### What the task requires
Pick up the passage below on red mud and sustainable catalysts and continue it from its final sentence.

### Excerpt provided
== == ==
Can chemists come up with better uses of
mineral resources to make catalysts that are more sustainable? For
a growing
number of
researchers, the answer is yes, and the key is taking advantage of
materials that are
already out of the ground. Red mud, the noxious by-product of the Bayer
process for
extracting aluminum from
bauxite ore,
makes a good case study.
The majority
of material processed
in mining
operations ultimately goes to waste. For every ton of alumina extracted
from bauxite,
more than a ton of red mud is produced; aluminum mining leaves behind
some 120
million metric tons per year of the salty, highly alkaline, heavy-metal-laden
material,
according to the International
Aluminum Institute.
Some 4 billion metric
tons of the material is lying about globally,
much of it
held in retention ponds.
Mining
companies have long tried to find ways to recycle the environmentally
problematic red
mud. It
is a classic problem
in search
of a solution. One approach
is neutralizing
red mud with
seawater or treating it
with CO2 or sulfur compounds. The modified materials have been tried as
fill for
mining and construction, as pigment and filler
for bricks and cement, and as a sorbent for water treatment. Others have
looked at
extracting more aluminum from
red mud,
or obtaining other useful
metals such as
sodium, copper, and nickel. But so far there have been few safe and
economical large-scale applications.
== == ==
### Dataset excerpt
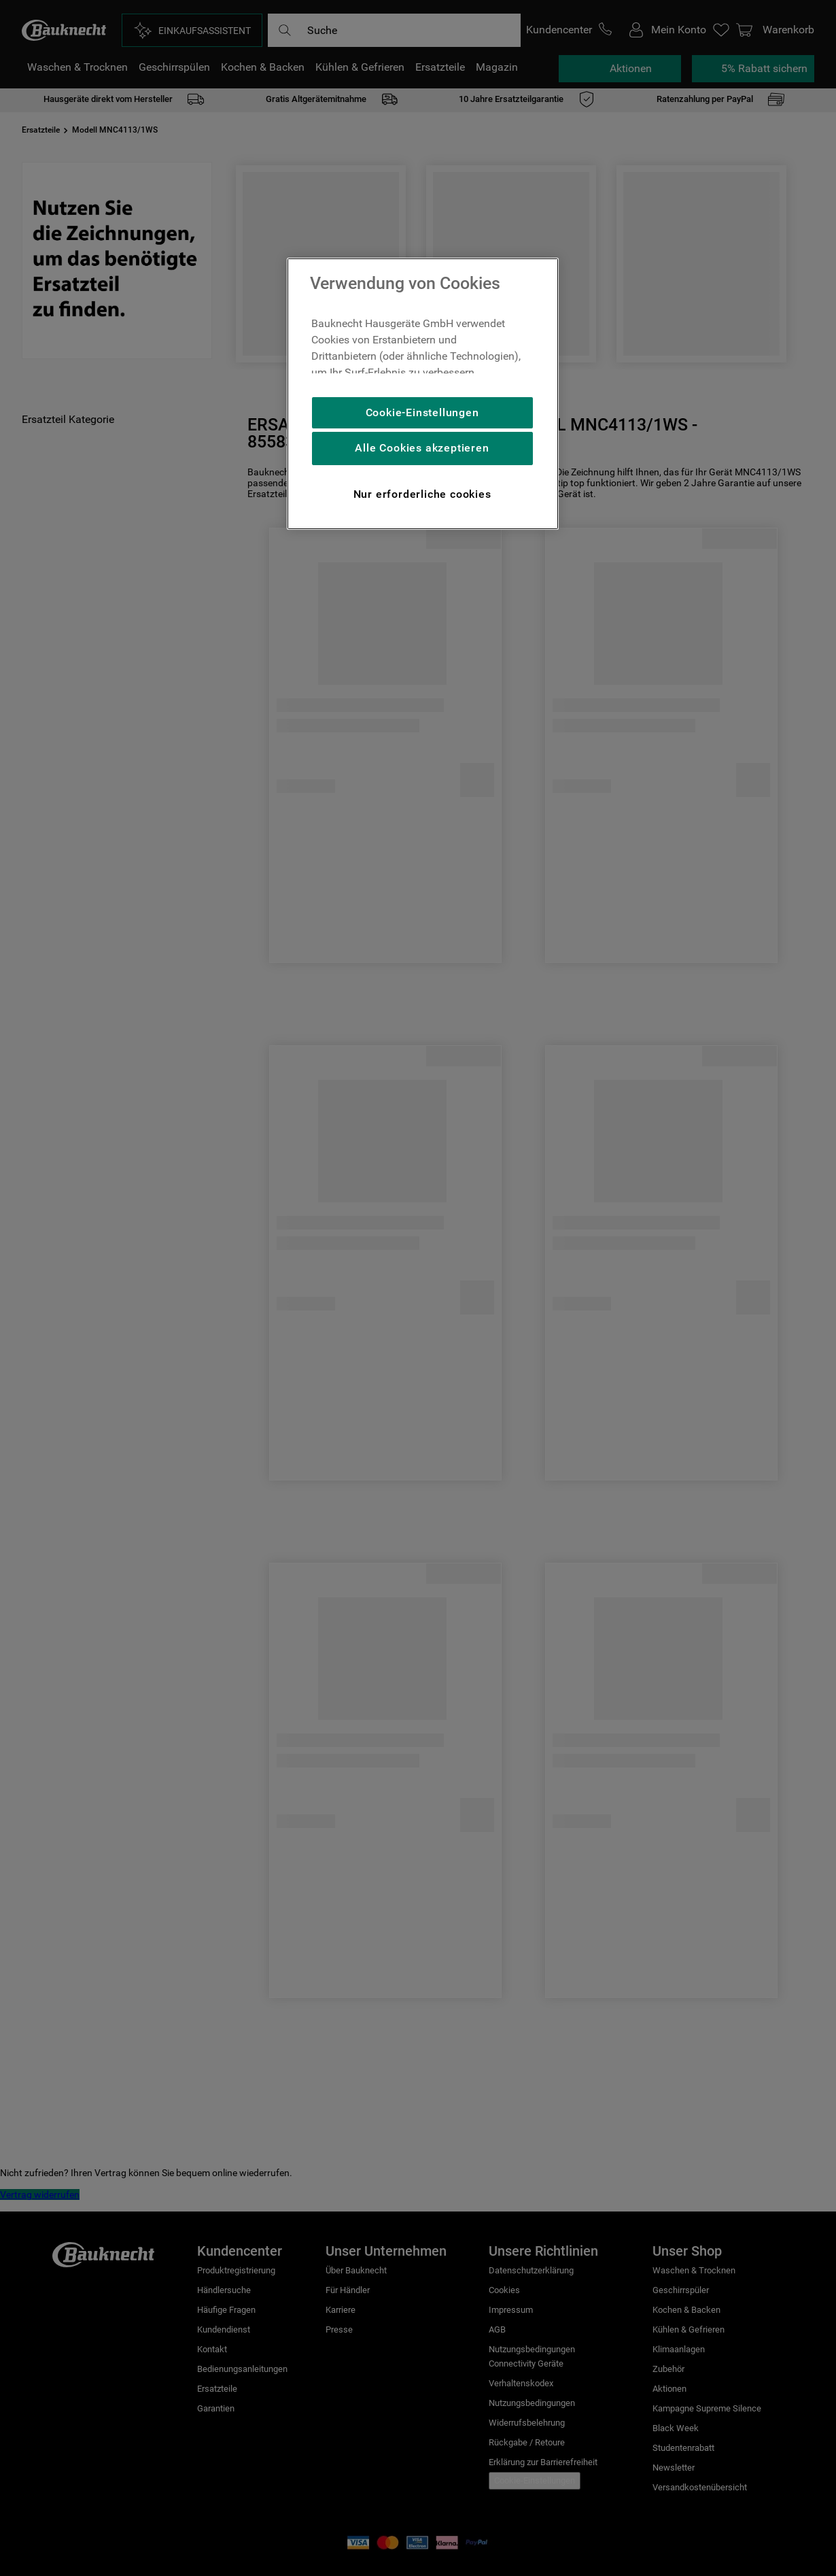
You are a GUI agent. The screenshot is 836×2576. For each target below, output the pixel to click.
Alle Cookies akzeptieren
== == ==
### Task output
On a
new front, some chemists are trying to go catalytic, focusing on iron oxide, the
chief component
of
red mud. But given the
purity and
properties of red mud, researchers
have found
it typically is not an active
enough catalyst
to compete against existing
commercial catalysts.
That’s because the
mineral composition,
particle size, and surface
properties are
important in developing heterogeneous
catalysts. With red mud,
finding the
right combination is a work in progress.
One
early sign of success comes from Foster A. Agblevor of
Utah State University’s
USTA Bioenergy Center and coworkers in conjunction
with Pacific Northwest
National Laboratory
researchers. They have
been testing red mud as a bulk catalyst to replace
zeolites in a fluidized-bed
reactor to pyrolyze
biomass
to make crude
oil.
The
team processes
the biocrude
oil using a traditional catalytic
hydrotreating process
to make a gasoline-
type fuel
and has tested it on a lawn
mower or
lawn trimmer. “We are able to run an engine on the fuel without difficulty,” Agblevor says. The
Utah
State researchers have applied
for a
patent for their process. They are working with
catalyst company Nexceris to scale
up catalyst production
and with
Wildland Forestry
& Environmental to
harvest wood
from pinyon-juniper
range lands in
the western U.S. to scale up biofuel production.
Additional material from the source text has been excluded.